OBJETIVO DE LA TAREA:
Extrae íntegro y sin modificaciones el texto sobre el chisme que figura más abajo.

FRAGMENTO DEL TEXTO:
Aunque nos quieran dar culpa, pocas cosas generan más placer que un buen chisme. ¿Cuánto mejor sería el mundo si todas las charlas comenzaran con un “no sabés lo que tengo para contarte”?
Hay una categoría largamente instalada en los últimos años con la que yo me peleo muchísimo, y es la idea de que existe algo parecido al “placer culposo”. Me parece de una falta de respeto supina, siempre que no estemos hablando de algún que otro placer que, en realidad, implique la práctica de actividades ilegales. La idea del “placer culposo” es la máxima victoria de la trinidad del capitalismo, al patriarcado y la Iglesia Católica: esconde la tesitura de que entre todo lo que nos pueda traer placer siempre existirá en el fondo un poquitito algo que nos tiene que traer culpa.
Podríamos remontarnos a aquél primigenio pecado capital con el que todos y todas ya nacemos y que solo se nos puede salir a través del bautismo, para encontrar su raíz. Pecado capital que nació y surgió, ni más de ni menos, que de un susurro. Una datita que se filtró. Un viejo y querido chismecito.
Aquí nos detenemos, edecanes del amor: una de las cosas que más placer me genera y que a mi alrededor todo me dice que debería darme culpa (porque muchos y muchas de nosotros hemos cambiado la culpa cristiana por la culpa feminista, la culpa progresista, la culpa de la empatía, la culpa hasta de una cierta rectitud de los derechos humanos) es el chisme.

DATOS PROPORCIONADOS:

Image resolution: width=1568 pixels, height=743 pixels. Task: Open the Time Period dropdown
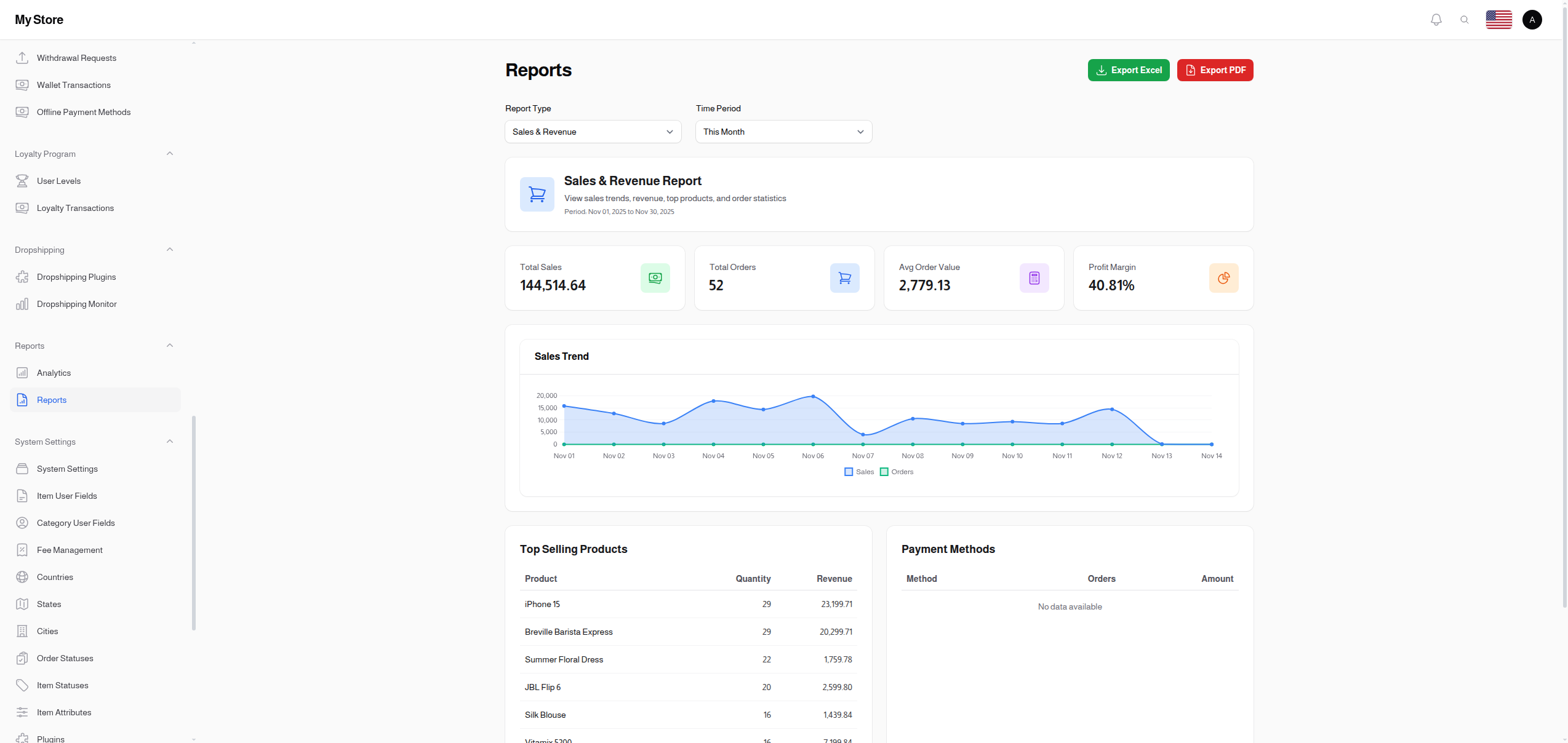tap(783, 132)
==
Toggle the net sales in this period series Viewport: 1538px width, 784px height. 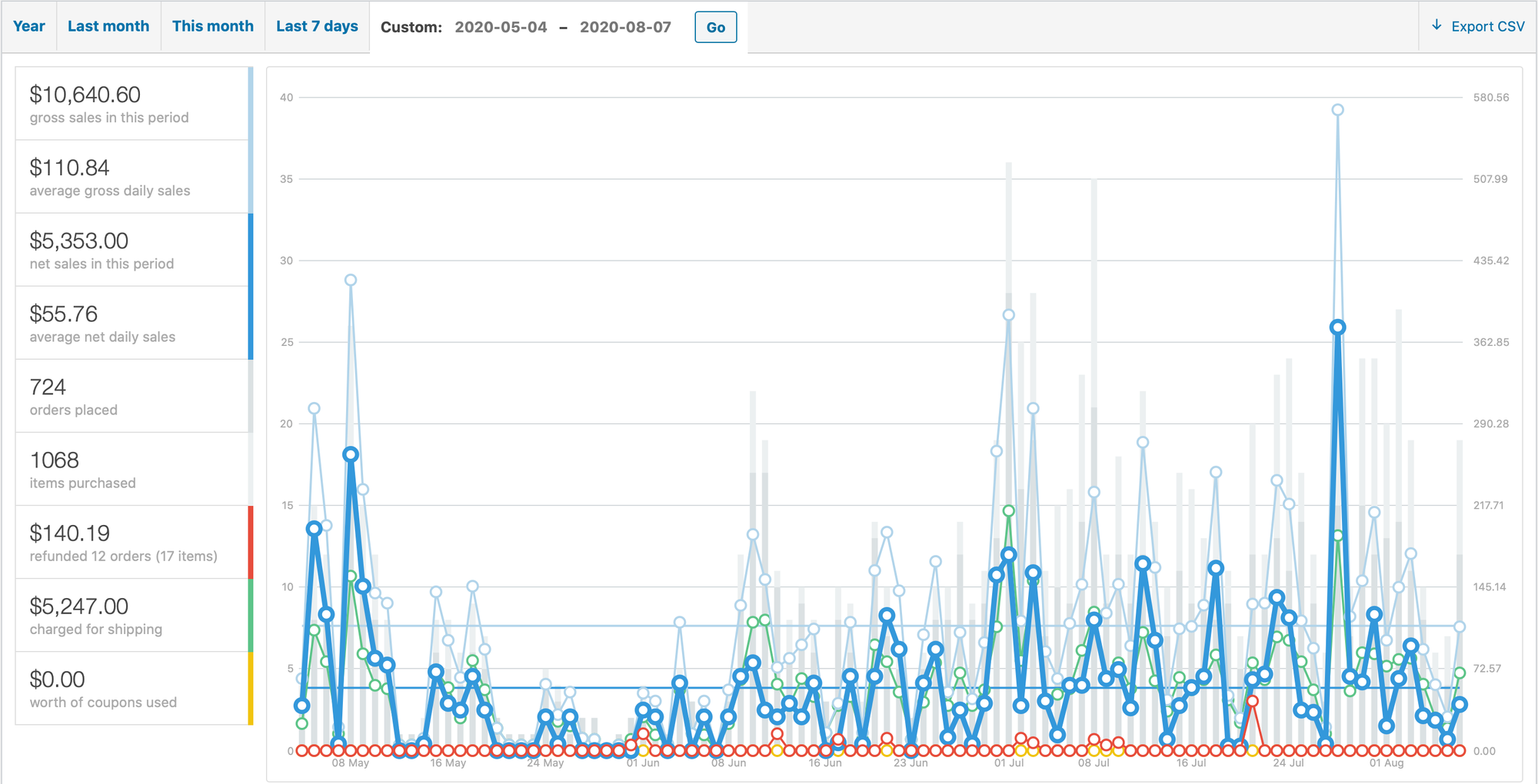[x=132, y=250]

SOLUCIÓN:
Aunque nos quieran dar culpa, pocas cosas generan más placer que un buen chisme. ¿Cuánto mejor sería el mundo si todas las charlas comenzaran con un “no sabés lo que tengo para contarte”?
Hay una categoría largamente instalada en los últimos años con la que yo me peleo muchísimo, y es la idea de que existe algo parecido al “placer culposo”. Me parece de una falta de respeto supina, siempre que no estemos hablando de algún que otro placer que, en realidad, implique la práctica de actividades ilegales. La idea del “placer culposo” es la máxima victoria de la trinidad del capitalismo, al patriarcado y la Iglesia Católica: esconde la tesitura de que entre todo lo que nos pueda traer placer siempre existirá en el fondo un poquitito algo que nos tiene que traer culpa.
Podríamos remontarnos a aquél primigenio pecado capital con el que todos y todas ya nacemos y que solo se nos puede salir a través del bautismo, para encontrar su raíz. Pecado capital que nació y surgió, ni más de ni menos, que de un susurro. Una datita que se filtró. Un viejo y querido chismecito.
Aquí nos detenemos, edecanes del amor: una de las cosas que más placer me genera y que a mi alrededor todo me dice que debería darme culpa (porque muchos y muchas de nosotros hemos cambiado la culpa cristiana por la culpa feminista, la culpa progresista, la culpa de la empatía, la culpa hasta de una cierta rectitud de los derechos humanos) es el chisme.